Zero no Tsukaima ~ Indonesian Version:Volume6 Bab1

From Baka-Tsuki
Revision as of 13:07, 29 December 2011 by Altux (talk | contribs) (Created page with "Bab 1: Pulang ‘Berpergian sungguh membuatku bersemangat!” Teriak Siesta sambil menekan dada raksasanya pada lengan Saito. Daripada “bersemangat”, rasanya lebih tepat k...")
(diff) ← Older revision | Latest revision (diff) | Newer revision → (diff)
Jump to navigation Jump to search

Bab 1: Pulang

‘Berpergian sungguh membuatku bersemangat!”

Teriak Siesta sambil menekan dada raksasanya pada lengan Saito.

Daripada “bersemangat”, rasanya lebih tepat kalau dibilang “menyentuh.”

Dengan wajah yang terbata-bata, Saito mengangguk pendek.

Didalam kereta, ada Saito dan Siesta yang duduk saling bersebelahan.

Siesta memakai baju terusan berwarna hijau gelap dengan boot tinggi. Dia juga mengenakan topi jerami kecil, yang mana kesemuanya membuat penampilannya manis.

Saat Siesta yang berambut hitam, manis dan tanpa dosa berpenampilan seperti itu, dia tampak terlalu manis secara keseluruhan. Lebih dari jadi lucu, jadi sulit untuk menahan diri.

Sial kau, menempatkanku dalam situasi ini.

Dan bagain terburuknya adalah, Sambil membuat gerak yang sangat mencurigakan, Siesta yang manis tetap memancarkan aura manis nan suci.


Begitu dia duduk di sebelah Saito, dia memelk salah satu lengannya dan meremas dadanya pada lengan itu.
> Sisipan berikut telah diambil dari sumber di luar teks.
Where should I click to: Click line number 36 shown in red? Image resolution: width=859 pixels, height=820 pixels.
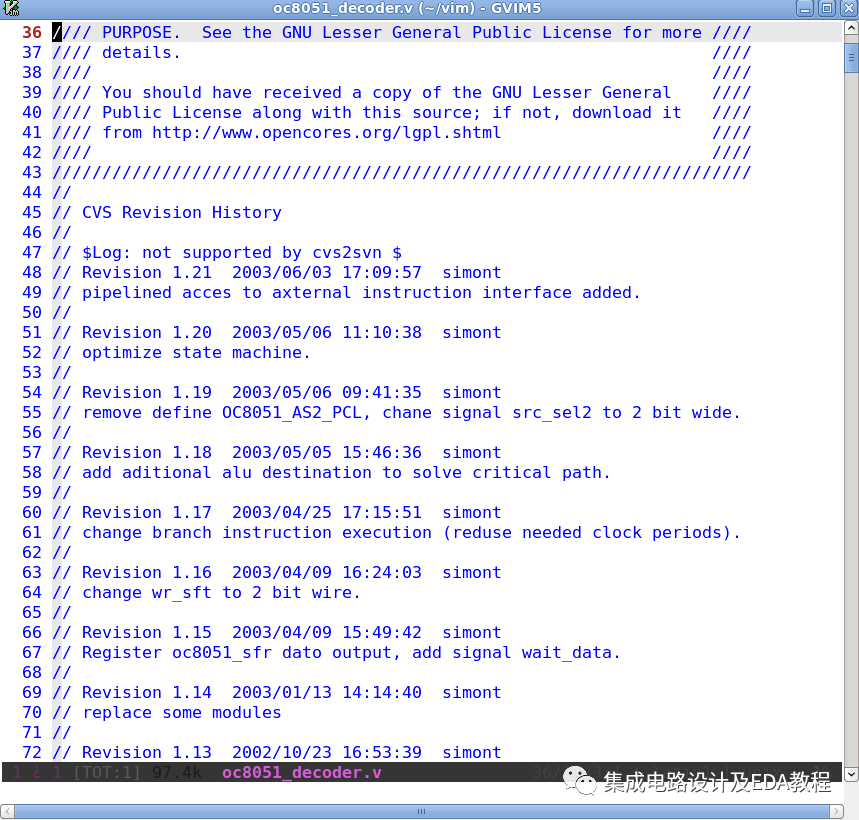[x=31, y=32]
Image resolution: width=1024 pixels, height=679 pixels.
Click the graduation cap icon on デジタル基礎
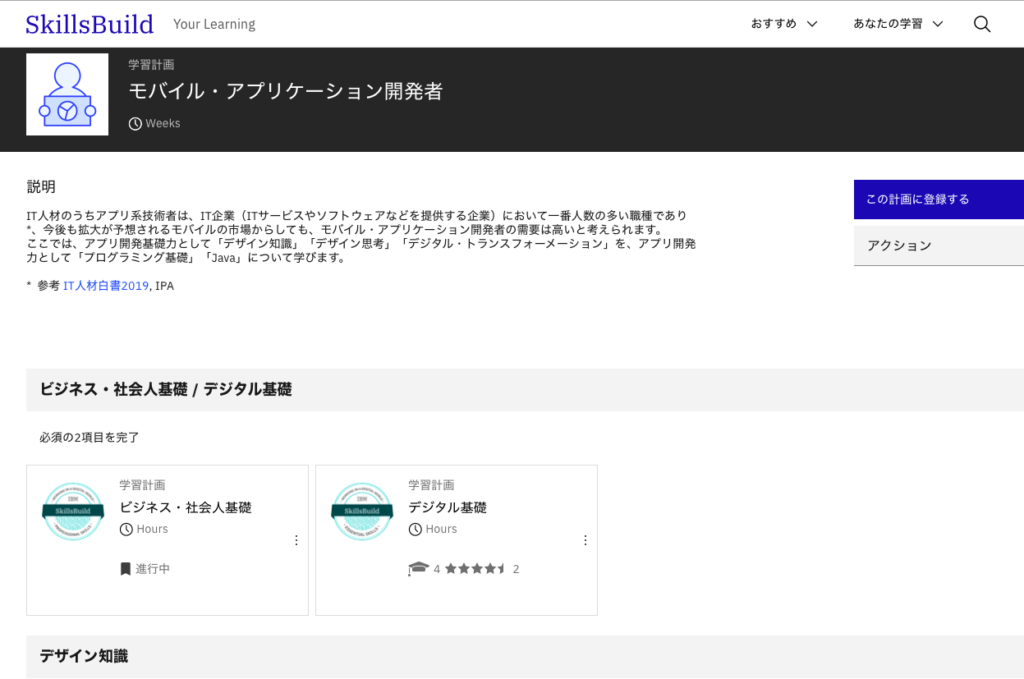417,569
“S-S-S-Siesta, saat kau mendekat padaku...dadamu menyentuh lenganku dan...dan...” kata Saito, setengah menangis dan menjadi terbata-bata.
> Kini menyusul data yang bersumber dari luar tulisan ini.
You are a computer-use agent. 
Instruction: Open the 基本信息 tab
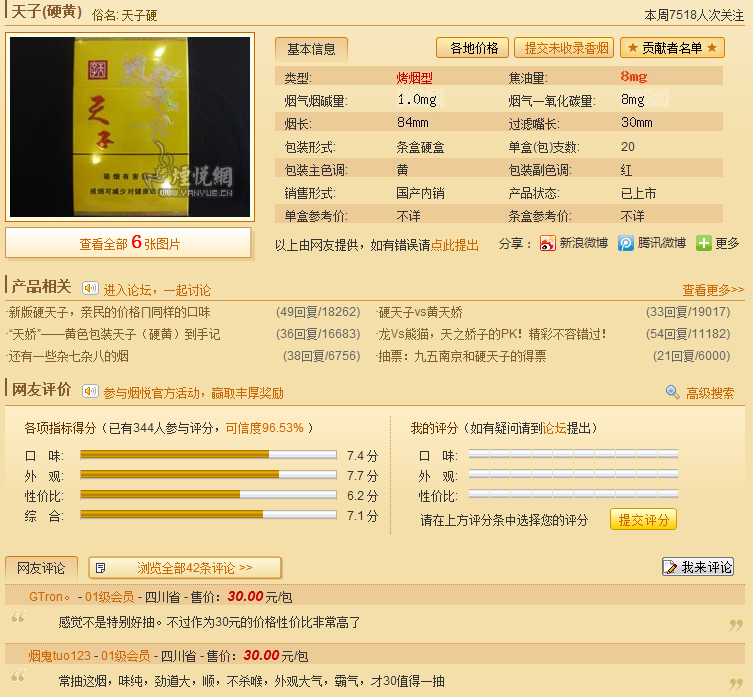tap(311, 48)
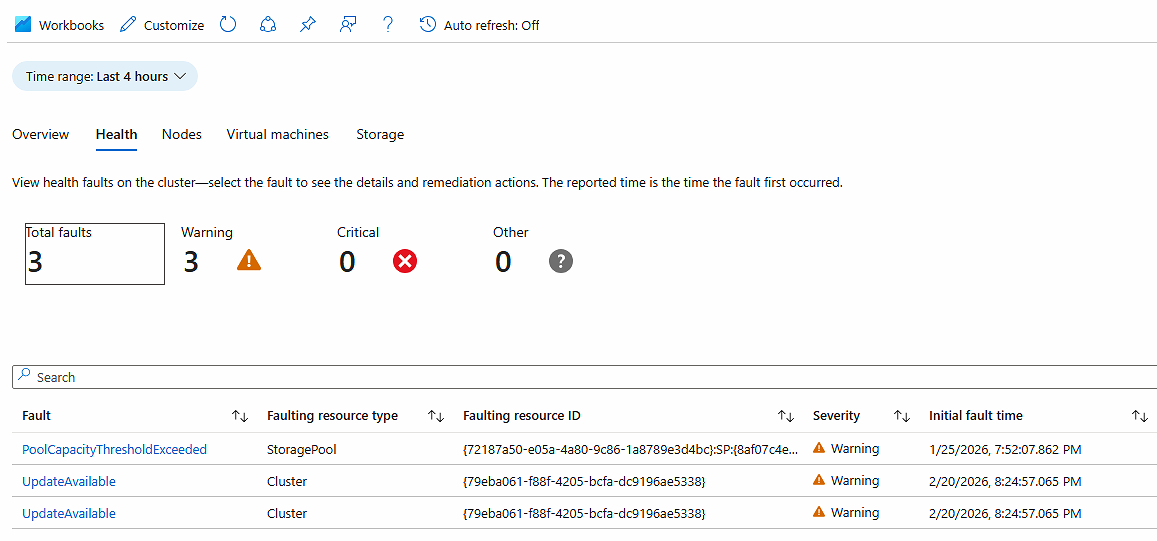Set Auto refresh from Off
This screenshot has width=1157, height=541.
pyautogui.click(x=480, y=25)
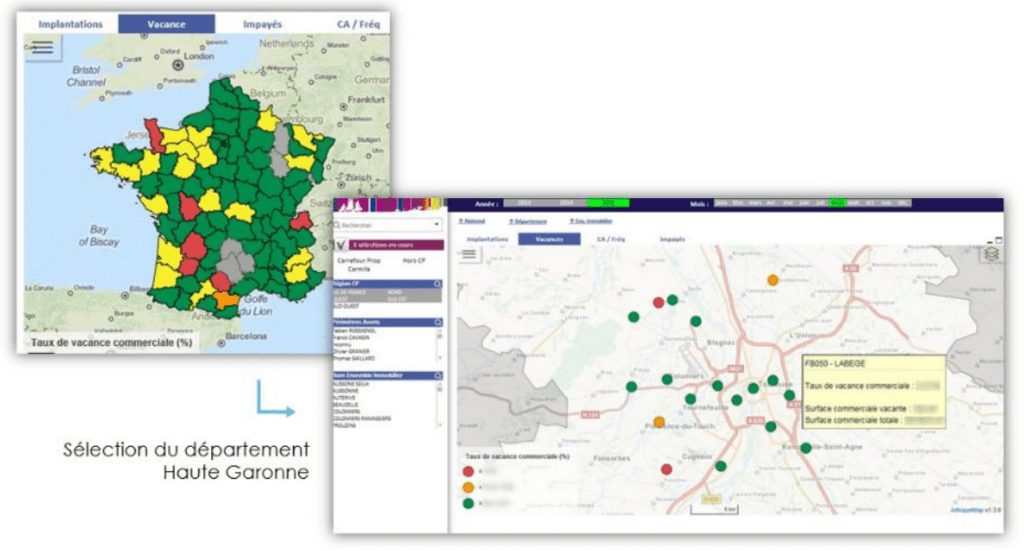
Task: Open the hamburger menu on France map
Action: pos(41,47)
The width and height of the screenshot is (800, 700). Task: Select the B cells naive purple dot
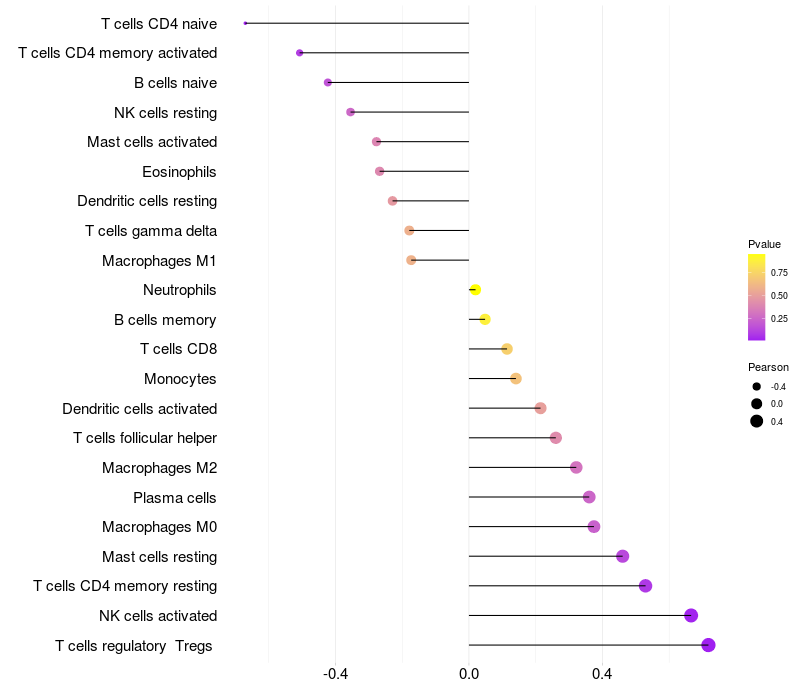pyautogui.click(x=328, y=83)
“Ah, aku memang sengaja melakukannya!”

kata Siesta dengan wajah penuh senyum dan abai.

“Se-seperti ini, sengaja, itu...Di tempat seperti ini, ada orang, hei, kau...”

Saito, yang tak bisa berhenti ngomong, untuk menahan pikirannya tetap sadar, memprotes.

“Kau tak harus mengkhawatirkan si supir, dia sebuah golem.”

Pemuda yang duduk di kursi supir memang sebuah golem, boneka yang entah bagaimana bergerak dengan kekuatan sihir.

Pas saat kau mengatakannya, matanya memang seperti bijih gelas pemancar cahaya.

Akibatnya, ini membuat Siesta semakin berani. Dia menempatkan pipinya di bahu Saito dan mulutnya dekat telinga Saito, sambil mencampur desah dalam suaranya.

“...Melakukan hal seperti ini, hanya kita berdua..sudah lama sekali, ya?”

“Y...Yah...”

“Kupikir aku mendengarnya suatu saat, tapi selama libur musim panas, apa sih yang kau lakukan bersama nona Vallière?”?”

Aku tak bisa menceritakan ini padanya.

Aku tak bisa mengatakan bahwa Henrietta meminta kami melaksanakan tugas rahasia.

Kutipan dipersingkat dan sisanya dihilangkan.